Having special concern for eye health, Glorya funded a pre-school mobile unit at UCLA Jules Stein Eye Clinic under the direction of Dr. Leonard Apt that has operated for over twenty years. The project was so successful that an additional $4 million dollar grant was given to expand the number of units. The mobile units provide eye exams for pre-school children at their schools. Glorya reached out to Los Angeles City Librarian John Szabo to arrange for fifteen libraries to be included in the mobile unit eye exam program. Within five years, over 90,000 pre-schoolers were tested by retired eye physicians. The program continues to expand its reach today.

Glorya is a patron of the Venice Family Clinic in Venice, California, where she donated funds for a new Eye Clinic with follow-up on children’s eye care at the UCLA Jules Stein Eye Institute. Children receive free glasses and, along with their families, receive complete free medical care. The eye examination program has continued to expand over the years

Believing in the enduring power of the arts to console, heal, create community, uplift, and transform lives, Glorya made a gift to The Actors Fund to create an 84-seat theater as part of the Hollywood Arts Collective. The Glorya Kaufman Hollywood Performing Arts Theater will enable the 151 resident artists to create new material and practice old routines.

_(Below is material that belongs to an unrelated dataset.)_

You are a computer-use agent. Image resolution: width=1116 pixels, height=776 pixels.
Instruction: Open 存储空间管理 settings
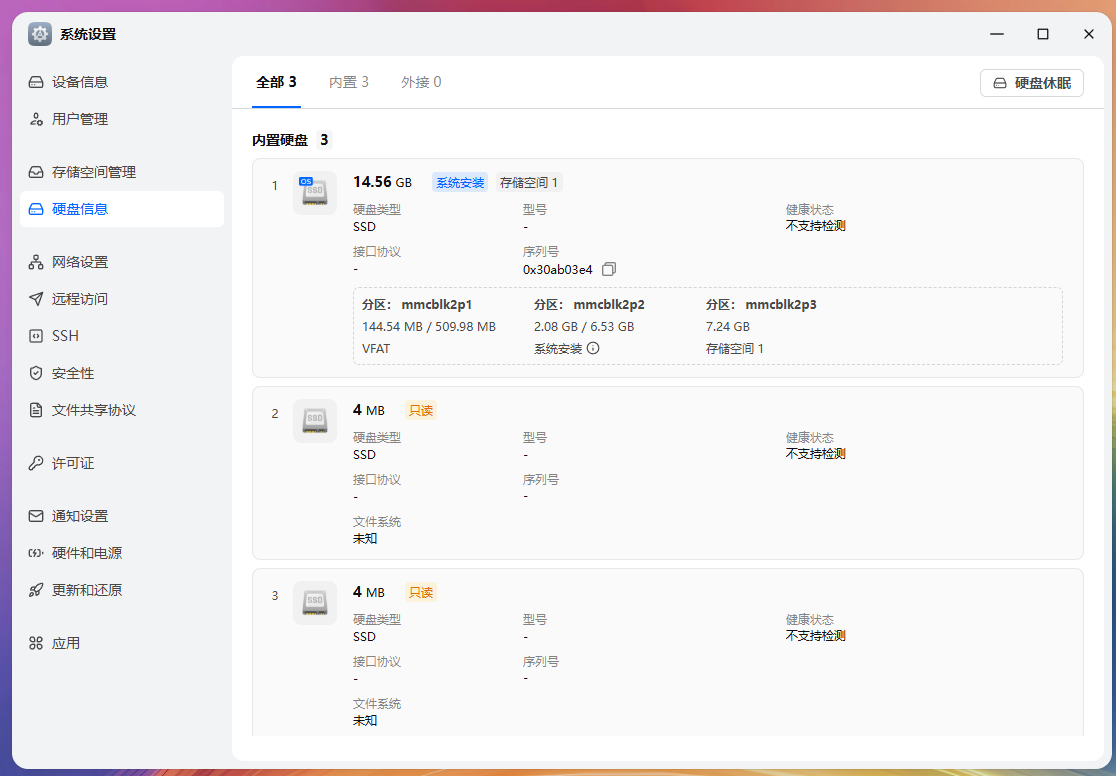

Glorya also founded the Glorya Kaufman Performing Arts Center at Vista Del Mar in Los Angeles. Once a cottage-style orphanage, Vista Del Mar has grown into an innovative leader in education, mental health, autism, adoption, and early intervention services for children who suffer from abuse, neglect, and despair, with 250 children bused to the facility daily and forty-eight abuse survivors in residence. Vista Del Mar also places children in foster homes.

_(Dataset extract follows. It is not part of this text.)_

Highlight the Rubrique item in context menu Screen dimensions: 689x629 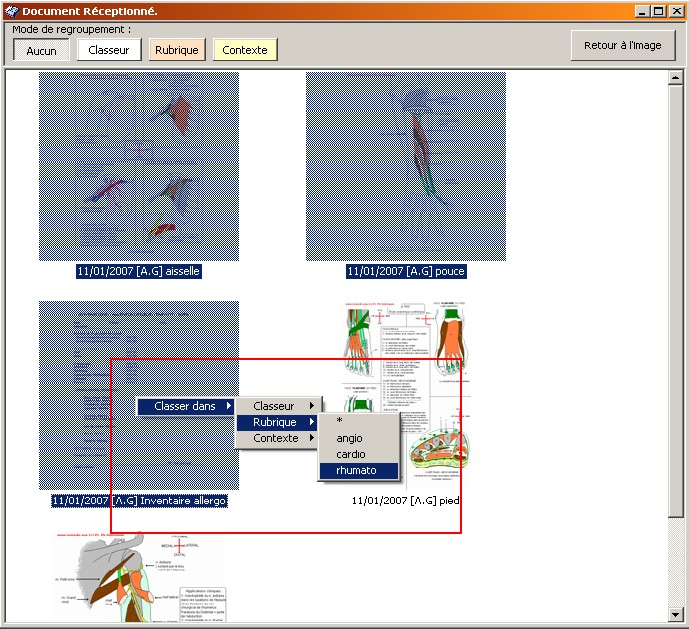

The Glorya Kaufman Performing Arts Center creates a venue for local and national performers to share the creative process and educate Vista students as well as other diverse audiences from the community through dance, music, and theatrical production.

Most recently, Glorya has undertaken an exciting project to build a community center with the Wende Museum,

Glorya Kaufman Creative Community Center at the Wende Museum

a collections-based research and education institute in Culver City that preserves Cold War artifacts and history, making resources available to scholars and applying historical lessons of the past to the present.

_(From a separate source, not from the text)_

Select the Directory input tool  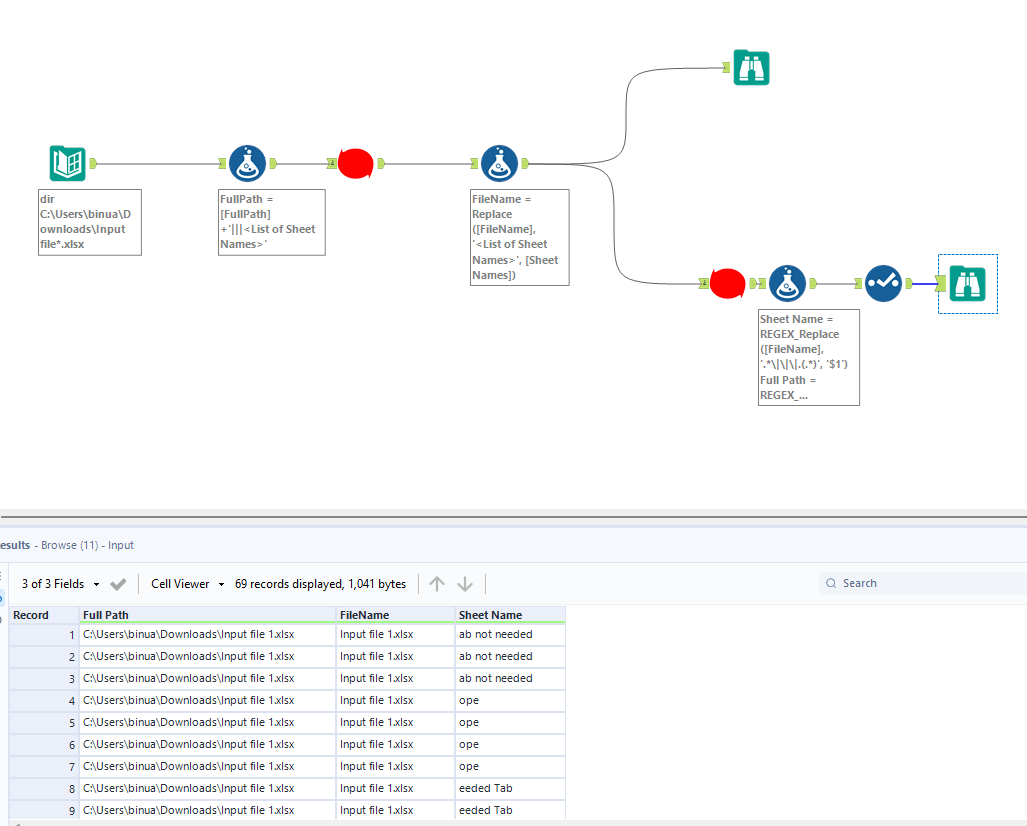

The Glorya Kaufman Creative Community Center will bring education and culture to people who live throughout West Los Angeles.

In 2016 Glorya wrote her biography, The Gloryous Dance Affair, which can be purchased on Amazon. The Wende Museum Archives will house Glorya’s personal collections and private papers in perpetuity. To learn more about Glorya, visit the Wende Museum archives—coming soon.

Glorya Kaufman Memoir

There are three magic entities that have intrigued me since I was a child: the brilliant color of fireworks bursting suddenly into the air, snowflakes drifting slowly into my hands in the Detroit winter, and the prisms of light in the soap bubbles I played with as a young girl, each unique as it floated into the sky.

I hope that all who read this book learn to cherish the fleeting moments of beauty and joy that delight us. I want to thank all of my wonderful and caring friends whose contributions have brought Gloryous Dance Affair to life.

I especially want to thank my co-author Debbie Schwartz. As we wrote this story we shared much laughter, some tears, and many of the magical moments that make life so beautiful. We both hope you enjoy this book.